Links from Seth’s Blog Tour

I have updated the Business Blog Book Tour page for Seth’s Free Prize Inside.

If you missed any of the tour (which was outstanding BTW), you can find all of the entries listed by tour stop.

In the next couple of days, we are going to announce the book and author for the next tour.

Stay Tuned!

Itinerary Changes for the BBBT

I need to announce two changes to the Business Blog Book Tour.

On Thurs May 6th, we will be moving the stop from Dana’s Blog to the 800-CEO-READ Blog. Dana had some scheduling problems. Seth is going to post some more thoughts on the book similar to what he did here.

We have also added one more stop to the tour. You can visit Dave Lakhani at Bold Approach on Monday May 17th.

The schedule has been updated in the upper right corner, on the tour page, and I here in this entry.

Tour Stops

Sorry about the in-tour changes. I hope you’ll pass the word along.

Todd’s burning questions

Inquiring minds want to know:
If a company set-up a external blog to talk to customers, would you consider that a free prize? If not, what could you do to make it one?
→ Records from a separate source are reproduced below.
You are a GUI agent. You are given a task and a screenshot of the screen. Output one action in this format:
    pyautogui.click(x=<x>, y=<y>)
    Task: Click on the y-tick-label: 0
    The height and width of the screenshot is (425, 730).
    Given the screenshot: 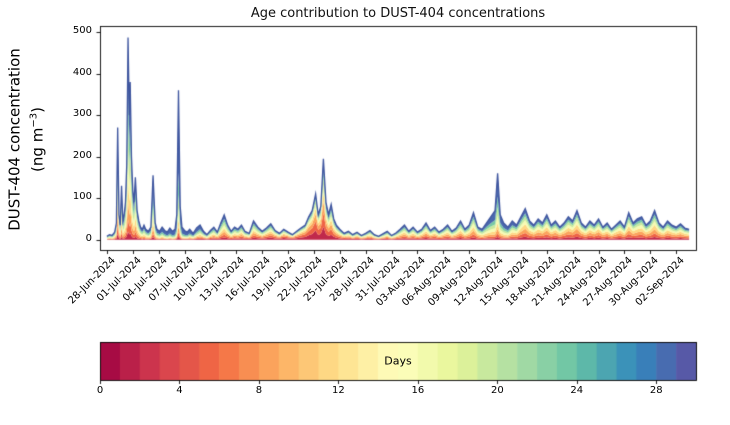 What is the action you would take?
    pyautogui.click(x=88, y=238)
    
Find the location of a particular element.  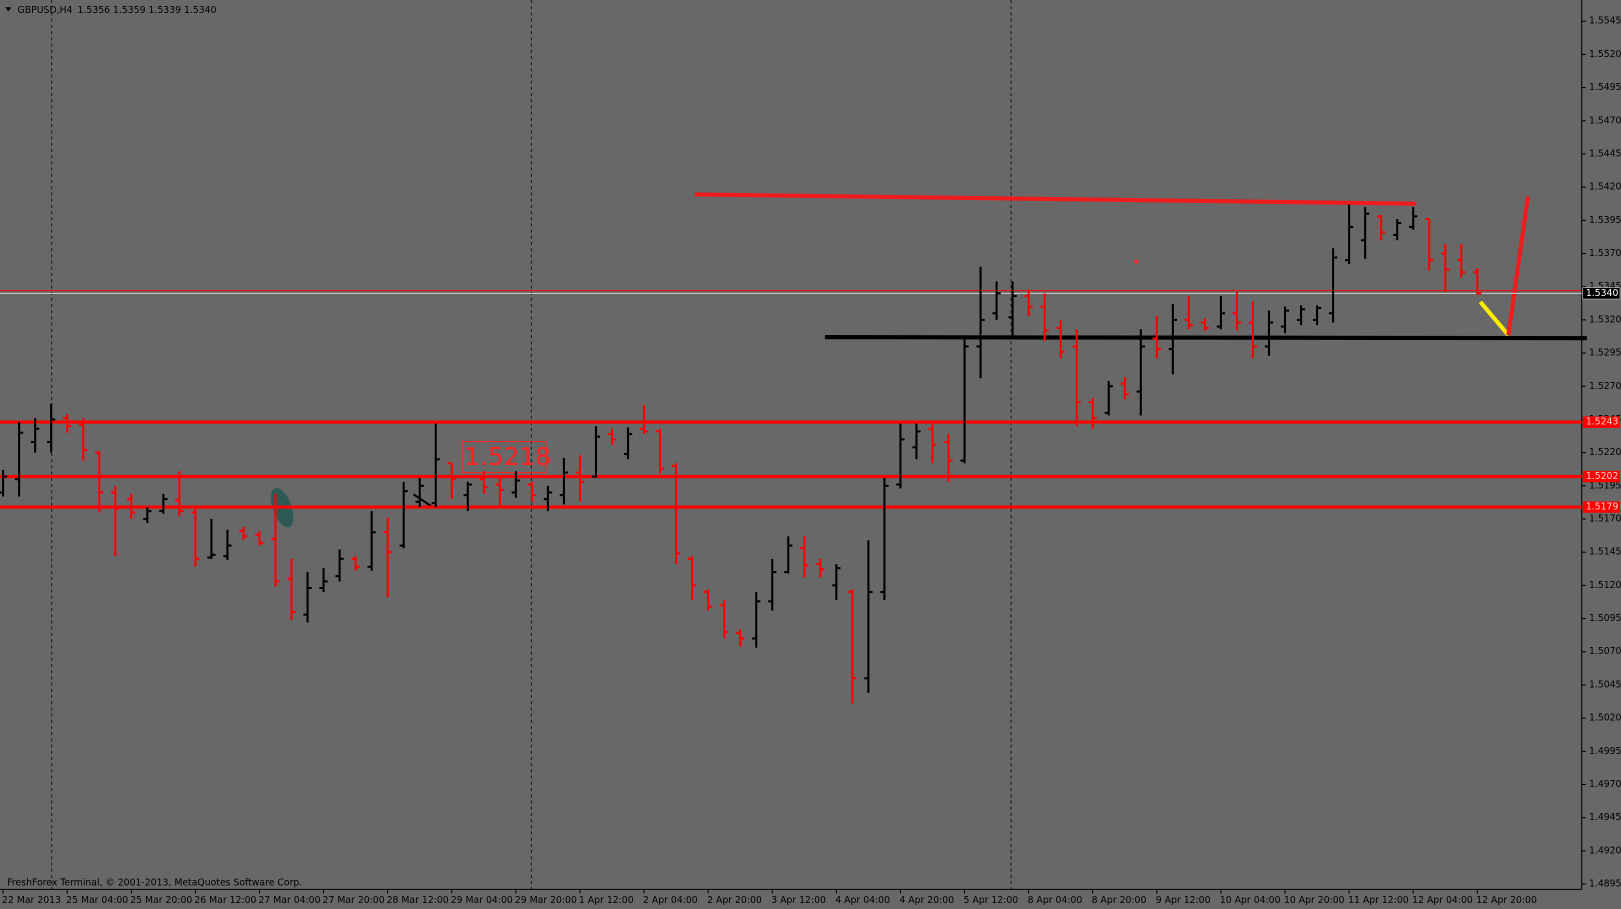

level-price-label: 1.5243 is located at coordinates (1602, 422).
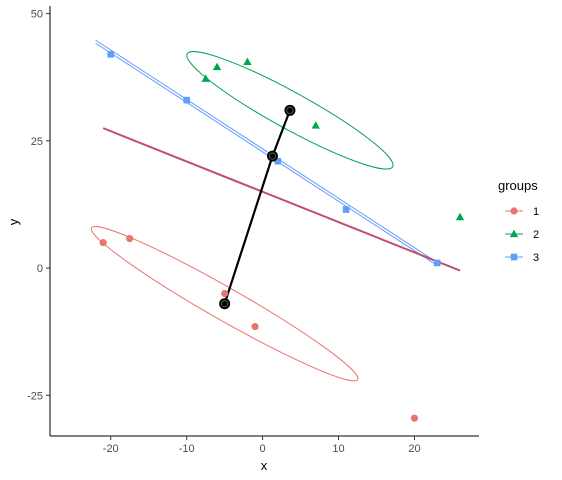 This screenshot has width=562, height=480. I want to click on x-tick-label: -20, so click(111, 449).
Only if it’s worth talking about! Most blogs are boring, self-absorbed, trivial and not worth remembering, never mind talking to people about. Company blogs are worse, because everyone wants to play it safe.

Safe is risky!
Safe is invisible!

If you want to play it safe, please don’t bother wasting time on a blog. It won’t work.

A blog for your customers becomes remarkable when you start doing stuff like posting negative feedback and angry letters. Or when you post instructions on how to buy the stuff you sell, cheaper, from someone else.

NO, you don’t have to be self-destructive (I assume in both cases above, there’s a reason to stick with you, and your candor actually helps) but you must be remarkable.

How do you balance finding an edge and with finding a market big enough to sell to?

Big markets didn’t used to be big markets. They used to be small markets. There are 2.4 million blogs. There used to be 10. There are millions of people drinking bottled water. There used to be none.

If you can make your idea spread, odds are that you’ll find a market. The hard part isn’t figuring out what’s big enough. The hard part is being remarkable.